Ja, sie war es. Er sah jetzt deutlich jene exzeptionelle, geheimnisvolle Besonderheit, die den einen Menschen vom andern unterscheidet, ihn zu etwas Apartem, Einzigem, Unwiederholbarem macht. Trotz der unnatürlichen Blässe und Fülle des Gesichts befand sich jene aparte, liebe Besonderheit in dem Gesicht, in den Lippen, in den etwas schielenden Augen und namentlich in diesem naiven, lächelnden Blick und in dem Ausdruck der Bereitwilligkeit, der nicht nur im Gesicht, sondern auch in der ganzen Figur lag.

»So hätten Sie gleich sagen sollen«, sagte wieder ganz besonders weich der Präsident. »Ihr Vatername?«

»Ich bin — eine Uneheliche«, stammelte die Maslowa.

»Doch, wie nannte man Sie nach dem Taufvater?«

»Michajlowa.«

»Und was konnte sie verbrochen haben?« fuhr unterdes Nechljudow, schwer atmend, zu denken fort.

»Wie ist Ihr Familienname, Ihr Zuname?« fragte der Präsident weiter.

»Nach der Mutter wurde ich Maslowa genannt.«

»Ihr Stand?

»Kleinbürgerin.«

»Rechtgläubig?«

»Rechtgläubig.«

»Ihr Beruf? Womit beschäftigten Sie sich?«

Die Maslowa schwieg.

»Womit beschäftigten Sie sich?« wiederholte der Präsident.

»Ich war in der Anstalt«, sagte sie.

»In welcher Anstalt?« fragte streng das Mitglied mit der Brille.

»Sie wissen es ja selbst«, sagte die Maslowa lächelnd und begann, nachdem sie einen schnellen Blick um sich geworfen, wieder den Präsident gerade anzusehen.

Es lag etwas so Ungewöhnliches in ihrem Gesichtsausdruck, etwas so Fürchterliches und Trauriges in der Bedeutung ihrer Worte, ihres Lächelns und des schnellen Blickes, mit dem sie dabei den ganzen Saal überschaut hatte, daß der Präsident seine Augen senkte und im Saal auf einen Augenblick tiefe Stille entstand. Diese Stille wurde nur durch das Gelächter irgend eines der Zuschauer unterbrochen. Ein anderer fing an zu zischen.
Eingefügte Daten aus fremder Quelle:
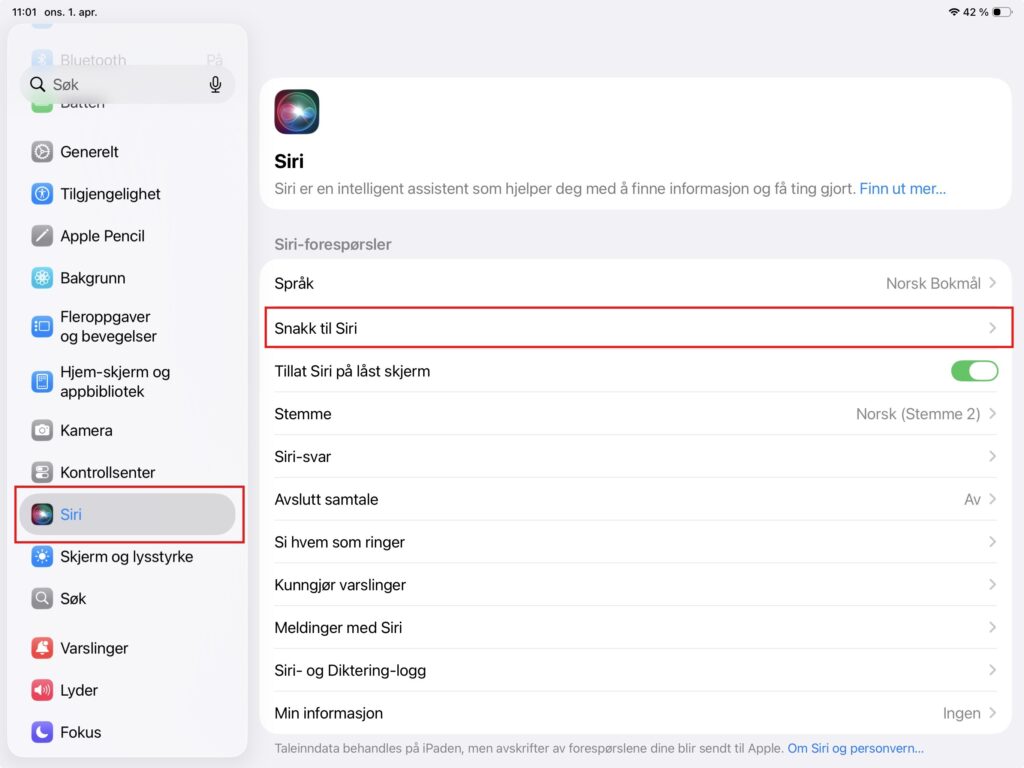Open Tilgjengelighet accessibility icon

[x=42, y=194]
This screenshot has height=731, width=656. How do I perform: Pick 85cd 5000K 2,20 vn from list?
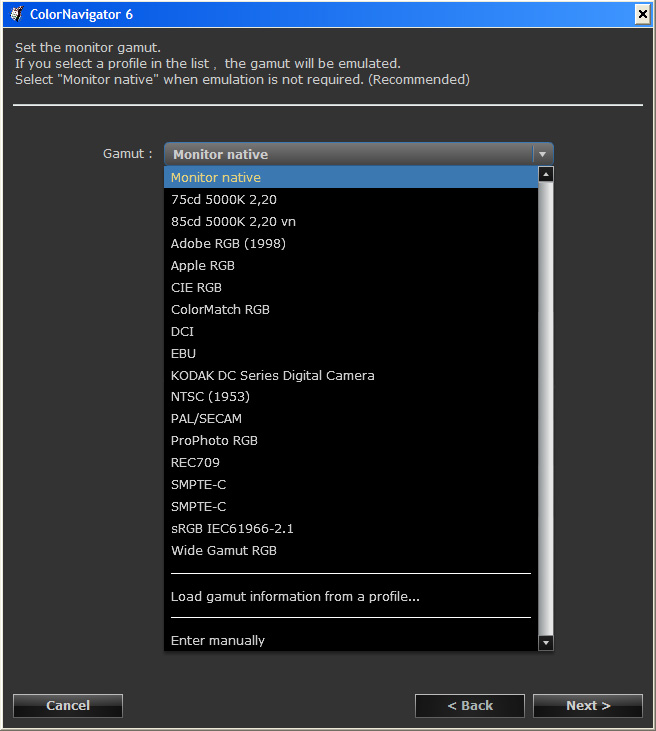pos(233,222)
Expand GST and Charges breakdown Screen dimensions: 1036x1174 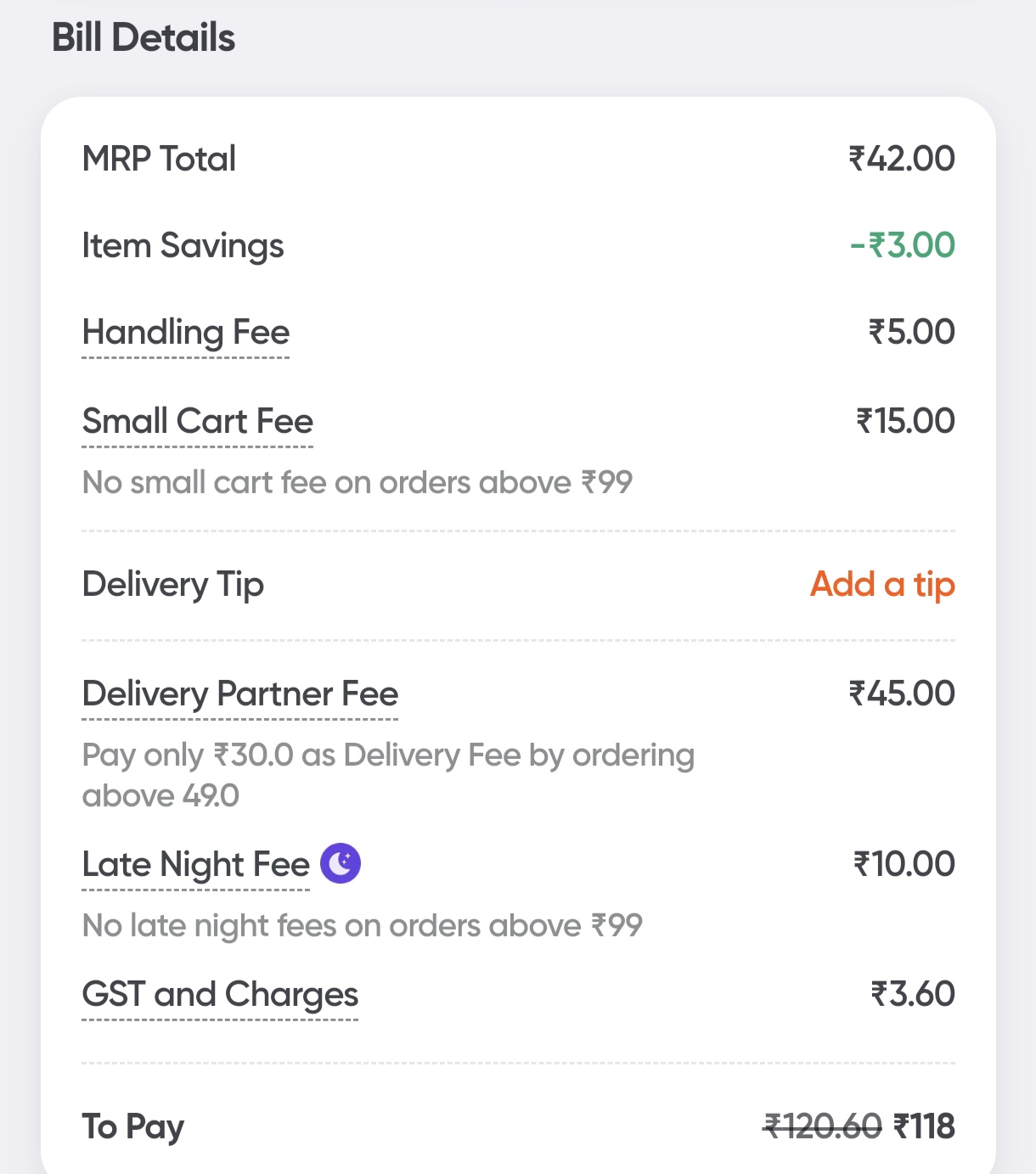(220, 995)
Der Präsident erhob das Haupt und fuhr fort zu fragen.

»In Untersuchung und vorbestraft waren Sie nicht?«

»Nein«, antwortete die Maslowa leise mit einem Seufzer.

»Haben Sie die Kopie der Anklageschrift er halten?«

»Jawohl.«

»Setzen Sie sich«, sagte der Präsident.

Die Angeklagte hob ihren Rock hinten mit der Bewegung auf, mit welcher geputzte Frauen ihre Schleppe zurückzuschlagen pflegen, und setzte sich, die kleinen Hände in den Ärmeln des Schlafrocks bergend, die Augen unverwandt auf den Präsidenten gerichtet.

Es folgte die Überzählung und Abführung der Zeugen, die Verhandlung bezüglich des medizinischen Sachverständigen und seine Vorladung in den Gerichtssaal. Dann stand der Sekretär auf und begann die Verlesung der Anklageschrift. Er las vernehmlich und laut, aber so schnell, daß seine Stimme, die die Laute L. und R. fehlerhaft aussprach, in ein ununterbrochenes, einschläferndes Getöne zusammenfloß.

Die Richter stützten sich bald auf die eine, bald auf die andere Armlehne, bald auf den Tisch, bald auf die Rücklehne, bald schlossen sie die Augen, bald öffneten sie sie und warfen sich flüsternde Bemerkungen zu. Ein Gendarm hielt mehrere Mal einen beginnenden Gähnkrampf zurück.

Unter den Angeklagten bewegte Kartinkin unaufhörlich seine Wangenmuskeln, während die Botschkowa sich aufrecht und vollständig ruhig hielt, und nur von Zeit zu Zeit sich den Kopf unterm Tuch mit dem Finger kratzte.

Die Maslowa saß bald unbeweglich, dem vorlesenden Sekretär unverwandt zuhörend, bald fuhr sie auf und schien etwas einwenden zu wollen; dann wieder wurde sie rot und seufzte schwer auf, änderte die Lage der Hände, blickte umher, um ihre Augen von neuem auf den Vorleser zu heften.

Nechljudow saß in der ersten Reihe auf seinem hohen Stuhle und blickte, ohne daß Pincenez abzunehmen, auf die Maslowa. In seiner Seele ging eine komplizierte und qualvolle Arbeit vor sich.